The poetry carved into the walls of Angel Island Immigration Station spoke of the sadness and loneliness of confinement. (Courtesy of Surrey Blackburn.)

Immigrant barracks with triple bunk beds.

Immigrants stayed in these barracks anywhere from a few days to 2 years. (Courtesy of the California State Department of Parks and Recreation.)

Angel Island, a State park in the middle of San Francisco Bay, was designated a National Historic Landmark in 1997 and, unfortunately, was listed as one of America's 11 Most Endangered Places in 1999 by the National Trust for Historic Preservation. Between 1910 and 1940, over 1 million people passed through the station. The vast majority were Chinese, Japanese, Korean, Filipino, and Asian Indian, with Portuguese, Mexican, and Russian immigrants as well. The significance of the Angel Island experience begins with the passage of the Chinese Exclusion Act of 1882, the first time immigration control was based on nationality or race. Designed to curtail Chinese immigration, the law allowed for additional discriminatory laws directed at other people of Asian origin or descent.

Gateway to Gold Mountain and Tin See Do reveal both the similarities and differences experienced by Chinese immigrants in their pursuit of freedom. Their feelings of sadness and isolation are embodied in the presentations. Most Asians were detained for prolonged periods on the island, from a few weeks to 2 years. The displays depict the attitudes, hopes, and fears of immigrants through photographic images and poetry carved on the walls during their time at Angel Island. Each image or poem reveals the detainees' anxiety, depression, and longing. The photographs vividly capture views of medical inspections and interrogations. The exhibition also includes a video, "Carved in Silence," by Felecia Lowe.

Young man/boy being questioned by 3 officials.

Detainees were questioned about their families and what they intended to do in the United States. (Courtesy of the National Archives and Records Administration.)

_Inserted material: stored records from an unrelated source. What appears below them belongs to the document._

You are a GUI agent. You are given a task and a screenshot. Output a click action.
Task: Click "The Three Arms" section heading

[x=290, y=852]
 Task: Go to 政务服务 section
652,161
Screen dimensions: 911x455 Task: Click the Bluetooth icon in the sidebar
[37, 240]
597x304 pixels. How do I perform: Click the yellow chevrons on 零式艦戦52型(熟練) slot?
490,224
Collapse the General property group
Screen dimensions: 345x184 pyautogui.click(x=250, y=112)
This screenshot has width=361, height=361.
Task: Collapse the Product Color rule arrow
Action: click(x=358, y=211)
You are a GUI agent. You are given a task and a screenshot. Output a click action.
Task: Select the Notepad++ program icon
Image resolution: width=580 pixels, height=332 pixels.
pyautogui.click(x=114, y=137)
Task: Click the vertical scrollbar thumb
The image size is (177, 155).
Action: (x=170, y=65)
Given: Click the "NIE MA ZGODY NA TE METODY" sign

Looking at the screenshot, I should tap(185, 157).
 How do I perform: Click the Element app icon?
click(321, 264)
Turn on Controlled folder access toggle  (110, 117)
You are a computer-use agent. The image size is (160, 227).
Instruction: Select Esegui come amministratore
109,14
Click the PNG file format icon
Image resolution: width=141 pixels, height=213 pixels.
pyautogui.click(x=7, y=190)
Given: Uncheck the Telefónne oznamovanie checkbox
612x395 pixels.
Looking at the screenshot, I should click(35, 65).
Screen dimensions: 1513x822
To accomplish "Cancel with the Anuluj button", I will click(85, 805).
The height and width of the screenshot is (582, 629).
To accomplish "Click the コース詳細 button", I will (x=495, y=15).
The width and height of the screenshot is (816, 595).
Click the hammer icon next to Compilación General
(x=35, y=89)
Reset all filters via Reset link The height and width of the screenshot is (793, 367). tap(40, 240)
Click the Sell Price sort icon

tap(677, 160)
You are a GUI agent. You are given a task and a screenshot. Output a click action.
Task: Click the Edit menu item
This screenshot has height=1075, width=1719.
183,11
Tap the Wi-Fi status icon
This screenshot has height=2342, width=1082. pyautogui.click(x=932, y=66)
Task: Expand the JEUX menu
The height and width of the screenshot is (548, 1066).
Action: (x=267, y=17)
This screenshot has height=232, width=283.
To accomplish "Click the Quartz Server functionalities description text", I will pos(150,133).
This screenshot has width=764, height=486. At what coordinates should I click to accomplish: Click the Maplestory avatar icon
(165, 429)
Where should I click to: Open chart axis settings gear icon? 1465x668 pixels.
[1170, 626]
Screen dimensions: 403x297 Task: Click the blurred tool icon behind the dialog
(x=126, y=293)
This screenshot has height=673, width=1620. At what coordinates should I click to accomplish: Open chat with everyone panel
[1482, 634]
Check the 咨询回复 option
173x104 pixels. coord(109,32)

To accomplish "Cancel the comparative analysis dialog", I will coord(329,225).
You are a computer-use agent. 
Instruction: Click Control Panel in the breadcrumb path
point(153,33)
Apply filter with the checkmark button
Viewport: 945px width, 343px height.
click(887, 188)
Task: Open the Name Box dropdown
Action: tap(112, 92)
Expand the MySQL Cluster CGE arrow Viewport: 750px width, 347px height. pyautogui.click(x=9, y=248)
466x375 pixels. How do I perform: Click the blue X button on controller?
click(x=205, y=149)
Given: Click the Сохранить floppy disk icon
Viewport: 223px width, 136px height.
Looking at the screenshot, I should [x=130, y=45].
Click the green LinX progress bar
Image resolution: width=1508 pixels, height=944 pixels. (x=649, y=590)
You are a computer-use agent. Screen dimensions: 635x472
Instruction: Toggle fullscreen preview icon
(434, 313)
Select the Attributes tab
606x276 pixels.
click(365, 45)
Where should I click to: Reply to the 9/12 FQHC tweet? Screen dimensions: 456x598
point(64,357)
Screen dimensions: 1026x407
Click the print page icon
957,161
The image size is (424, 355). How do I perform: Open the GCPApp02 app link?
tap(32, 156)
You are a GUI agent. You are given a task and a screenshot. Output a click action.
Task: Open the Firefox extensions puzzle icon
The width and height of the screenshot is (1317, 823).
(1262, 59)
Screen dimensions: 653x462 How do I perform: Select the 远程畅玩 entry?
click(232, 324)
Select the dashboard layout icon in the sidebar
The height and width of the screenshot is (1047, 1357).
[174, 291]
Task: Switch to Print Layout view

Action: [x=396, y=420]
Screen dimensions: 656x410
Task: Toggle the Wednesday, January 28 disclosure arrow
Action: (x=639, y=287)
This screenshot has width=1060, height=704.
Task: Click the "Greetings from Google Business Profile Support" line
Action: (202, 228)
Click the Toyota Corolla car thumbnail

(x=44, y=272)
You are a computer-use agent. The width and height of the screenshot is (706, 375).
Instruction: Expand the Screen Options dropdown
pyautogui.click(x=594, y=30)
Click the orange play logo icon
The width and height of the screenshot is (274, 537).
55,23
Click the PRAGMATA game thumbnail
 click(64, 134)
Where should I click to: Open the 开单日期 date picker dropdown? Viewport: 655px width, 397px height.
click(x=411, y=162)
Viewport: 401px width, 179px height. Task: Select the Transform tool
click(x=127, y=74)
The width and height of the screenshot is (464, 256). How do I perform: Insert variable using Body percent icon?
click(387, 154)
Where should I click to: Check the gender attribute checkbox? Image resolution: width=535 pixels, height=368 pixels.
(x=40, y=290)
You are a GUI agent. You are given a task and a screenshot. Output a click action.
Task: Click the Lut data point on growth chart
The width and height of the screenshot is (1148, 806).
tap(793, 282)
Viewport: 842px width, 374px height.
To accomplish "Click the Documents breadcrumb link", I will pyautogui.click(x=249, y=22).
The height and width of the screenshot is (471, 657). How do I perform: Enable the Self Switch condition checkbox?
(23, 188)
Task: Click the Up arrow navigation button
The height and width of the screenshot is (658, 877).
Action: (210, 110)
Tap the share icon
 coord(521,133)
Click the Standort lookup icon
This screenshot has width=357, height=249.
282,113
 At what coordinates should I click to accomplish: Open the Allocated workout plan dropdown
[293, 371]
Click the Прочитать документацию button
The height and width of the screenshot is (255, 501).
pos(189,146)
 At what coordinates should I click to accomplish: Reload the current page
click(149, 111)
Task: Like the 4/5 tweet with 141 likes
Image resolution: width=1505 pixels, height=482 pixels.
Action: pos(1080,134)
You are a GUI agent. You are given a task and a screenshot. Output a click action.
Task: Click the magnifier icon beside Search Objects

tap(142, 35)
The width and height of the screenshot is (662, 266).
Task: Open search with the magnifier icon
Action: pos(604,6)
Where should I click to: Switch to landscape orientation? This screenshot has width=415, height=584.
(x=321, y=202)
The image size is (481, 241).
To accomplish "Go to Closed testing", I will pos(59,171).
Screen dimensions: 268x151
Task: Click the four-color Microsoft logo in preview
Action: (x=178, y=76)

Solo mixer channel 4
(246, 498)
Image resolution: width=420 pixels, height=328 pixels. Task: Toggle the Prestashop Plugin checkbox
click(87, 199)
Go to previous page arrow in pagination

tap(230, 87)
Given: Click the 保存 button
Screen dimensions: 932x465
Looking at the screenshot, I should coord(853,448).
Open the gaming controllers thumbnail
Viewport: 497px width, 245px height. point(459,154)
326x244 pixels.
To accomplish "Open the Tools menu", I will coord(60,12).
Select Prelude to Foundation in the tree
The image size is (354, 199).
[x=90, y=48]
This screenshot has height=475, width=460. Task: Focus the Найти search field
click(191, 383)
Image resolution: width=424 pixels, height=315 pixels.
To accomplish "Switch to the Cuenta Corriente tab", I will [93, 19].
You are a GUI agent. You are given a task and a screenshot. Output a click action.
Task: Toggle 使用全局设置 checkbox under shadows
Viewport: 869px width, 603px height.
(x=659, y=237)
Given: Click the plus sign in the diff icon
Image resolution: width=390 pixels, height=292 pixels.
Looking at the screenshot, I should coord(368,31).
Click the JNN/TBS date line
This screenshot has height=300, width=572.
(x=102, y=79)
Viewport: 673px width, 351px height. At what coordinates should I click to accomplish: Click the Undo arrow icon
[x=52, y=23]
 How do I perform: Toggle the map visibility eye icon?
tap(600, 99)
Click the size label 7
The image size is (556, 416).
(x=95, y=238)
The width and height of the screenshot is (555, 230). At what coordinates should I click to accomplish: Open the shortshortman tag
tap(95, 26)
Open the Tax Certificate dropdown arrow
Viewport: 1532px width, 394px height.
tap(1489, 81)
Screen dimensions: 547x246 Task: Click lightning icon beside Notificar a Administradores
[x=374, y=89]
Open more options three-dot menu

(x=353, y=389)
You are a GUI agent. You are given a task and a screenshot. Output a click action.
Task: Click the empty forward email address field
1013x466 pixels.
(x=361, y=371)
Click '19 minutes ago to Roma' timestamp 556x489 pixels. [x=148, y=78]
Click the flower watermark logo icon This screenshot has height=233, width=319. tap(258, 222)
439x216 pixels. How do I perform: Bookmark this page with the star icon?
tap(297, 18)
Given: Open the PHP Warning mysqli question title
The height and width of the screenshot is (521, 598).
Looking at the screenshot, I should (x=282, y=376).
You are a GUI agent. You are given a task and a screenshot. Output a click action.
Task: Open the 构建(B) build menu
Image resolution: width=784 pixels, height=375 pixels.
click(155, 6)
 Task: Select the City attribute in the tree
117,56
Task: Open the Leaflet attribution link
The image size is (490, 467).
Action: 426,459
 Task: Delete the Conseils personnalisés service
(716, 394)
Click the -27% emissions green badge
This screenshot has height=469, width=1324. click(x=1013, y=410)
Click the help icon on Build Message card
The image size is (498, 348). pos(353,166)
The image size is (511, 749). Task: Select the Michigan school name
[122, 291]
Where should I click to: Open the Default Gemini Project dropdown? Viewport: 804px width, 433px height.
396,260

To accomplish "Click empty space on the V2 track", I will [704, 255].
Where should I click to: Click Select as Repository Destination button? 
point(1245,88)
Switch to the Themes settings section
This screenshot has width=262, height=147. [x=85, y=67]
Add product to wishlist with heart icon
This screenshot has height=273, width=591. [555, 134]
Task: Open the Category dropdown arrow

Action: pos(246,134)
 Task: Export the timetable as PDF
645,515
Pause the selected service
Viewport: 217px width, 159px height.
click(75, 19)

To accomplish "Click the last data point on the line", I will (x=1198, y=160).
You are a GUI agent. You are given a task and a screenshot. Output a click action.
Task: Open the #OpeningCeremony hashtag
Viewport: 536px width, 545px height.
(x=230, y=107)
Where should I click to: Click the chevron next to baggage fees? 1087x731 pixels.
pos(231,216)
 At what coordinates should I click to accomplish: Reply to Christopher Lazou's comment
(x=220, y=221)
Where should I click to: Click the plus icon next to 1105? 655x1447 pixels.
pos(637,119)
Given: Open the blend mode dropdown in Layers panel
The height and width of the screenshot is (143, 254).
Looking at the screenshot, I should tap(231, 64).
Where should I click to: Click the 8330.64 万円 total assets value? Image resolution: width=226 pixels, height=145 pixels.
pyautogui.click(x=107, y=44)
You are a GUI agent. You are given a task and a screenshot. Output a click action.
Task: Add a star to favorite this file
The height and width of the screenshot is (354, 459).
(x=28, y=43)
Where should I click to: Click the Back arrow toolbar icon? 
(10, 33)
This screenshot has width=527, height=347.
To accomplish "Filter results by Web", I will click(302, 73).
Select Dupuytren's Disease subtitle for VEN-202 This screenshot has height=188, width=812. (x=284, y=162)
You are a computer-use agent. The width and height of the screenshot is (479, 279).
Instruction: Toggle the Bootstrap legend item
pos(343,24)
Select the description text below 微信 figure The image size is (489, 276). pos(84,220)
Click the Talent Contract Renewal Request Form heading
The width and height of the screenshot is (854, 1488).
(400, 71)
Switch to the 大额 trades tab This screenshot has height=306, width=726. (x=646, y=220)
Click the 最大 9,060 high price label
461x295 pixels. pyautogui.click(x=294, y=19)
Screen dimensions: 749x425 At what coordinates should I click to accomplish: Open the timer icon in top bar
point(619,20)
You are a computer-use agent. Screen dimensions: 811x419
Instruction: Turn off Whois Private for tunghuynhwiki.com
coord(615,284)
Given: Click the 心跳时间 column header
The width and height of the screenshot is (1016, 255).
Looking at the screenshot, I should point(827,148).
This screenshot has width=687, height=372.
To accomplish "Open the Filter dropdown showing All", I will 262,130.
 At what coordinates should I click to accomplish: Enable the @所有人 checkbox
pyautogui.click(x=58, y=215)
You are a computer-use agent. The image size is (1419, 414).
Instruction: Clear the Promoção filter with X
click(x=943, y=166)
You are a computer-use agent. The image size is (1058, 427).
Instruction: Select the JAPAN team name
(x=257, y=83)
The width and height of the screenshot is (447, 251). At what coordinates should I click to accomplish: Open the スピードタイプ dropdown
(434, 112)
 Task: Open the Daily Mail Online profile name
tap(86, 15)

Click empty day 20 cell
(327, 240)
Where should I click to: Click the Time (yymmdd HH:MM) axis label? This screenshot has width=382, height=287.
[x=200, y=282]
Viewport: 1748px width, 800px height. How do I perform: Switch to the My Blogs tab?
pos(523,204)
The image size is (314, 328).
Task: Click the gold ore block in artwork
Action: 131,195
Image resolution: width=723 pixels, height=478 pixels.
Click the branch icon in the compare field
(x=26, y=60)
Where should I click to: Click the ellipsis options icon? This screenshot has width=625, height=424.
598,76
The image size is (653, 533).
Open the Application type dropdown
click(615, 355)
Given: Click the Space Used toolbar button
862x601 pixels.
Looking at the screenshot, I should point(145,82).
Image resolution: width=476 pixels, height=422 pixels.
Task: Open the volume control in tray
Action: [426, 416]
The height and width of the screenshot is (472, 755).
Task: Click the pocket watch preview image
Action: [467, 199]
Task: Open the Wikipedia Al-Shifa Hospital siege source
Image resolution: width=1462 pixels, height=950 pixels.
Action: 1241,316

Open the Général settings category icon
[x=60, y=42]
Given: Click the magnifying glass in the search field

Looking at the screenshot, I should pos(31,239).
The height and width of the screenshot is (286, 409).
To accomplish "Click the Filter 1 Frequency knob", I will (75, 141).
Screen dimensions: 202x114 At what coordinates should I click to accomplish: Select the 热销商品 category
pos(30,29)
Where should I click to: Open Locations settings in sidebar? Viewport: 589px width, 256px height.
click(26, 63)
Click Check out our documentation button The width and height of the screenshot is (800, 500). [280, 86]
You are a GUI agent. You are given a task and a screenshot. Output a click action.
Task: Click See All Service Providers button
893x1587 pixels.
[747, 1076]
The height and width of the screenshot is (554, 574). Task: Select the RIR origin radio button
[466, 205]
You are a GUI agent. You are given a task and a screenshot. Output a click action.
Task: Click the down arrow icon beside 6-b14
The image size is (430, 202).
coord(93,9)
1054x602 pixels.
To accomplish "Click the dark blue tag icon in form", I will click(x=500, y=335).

Doctor examining a young man.

A doctor examines a detainee at Angel Island. (Courtesy of the California State Department of Parks and Recreation.)

 

The artist's two exhibits, made in the usa: Angel Island Shhh and My Mother's Baggage: Paper Sister/Paper Aunt/Paper Wife, add personal narrative to this history. They feature people, their collected memories, and some historical interpretation by Flo Oy Wong. Both installations recognize the importance of personal stories and oral history as a counterpoint to the photographic records of Gateway to Gold Mountain and i.

In made in the usa, Wong presents the American flag on cloth rice sacks in an ironic play on the symbolism of the flag—freedom, liberty, and the pursuit of happiness. She combines the rice-sack flags with photographs and passages from recorded interviews with former detainees to create 25 mixed-media collages of the Angel Island experience. The collages commemorate the trials and tribulations of the detainees' lives. They are markers, moving epitaphs of American history, documented from the spoken word.

Wong uses her family in further scrutinizing immigration. My Mother's Baggage examines the boundaries of truth, and issues of self, identity, and trust, while exposing some of her family secrets. Like other Chinese immigrants, Wong's family came to the United States seeking a better life. Wong's use of suitcases as containers of memories to capture the hidden stories and lives of her family is an imaginative means of demonstrating these private aspects of the immigration process.

The exhibits bring the story of Asian immigration, and in particular Chinese immigration, to a larger audience. It links two major points of entry for the United States, and illuminates hardships associated with the immigration experience that were previously unrecognized. The exhibits accomplish this through an honest and personal inspection of public policy and process.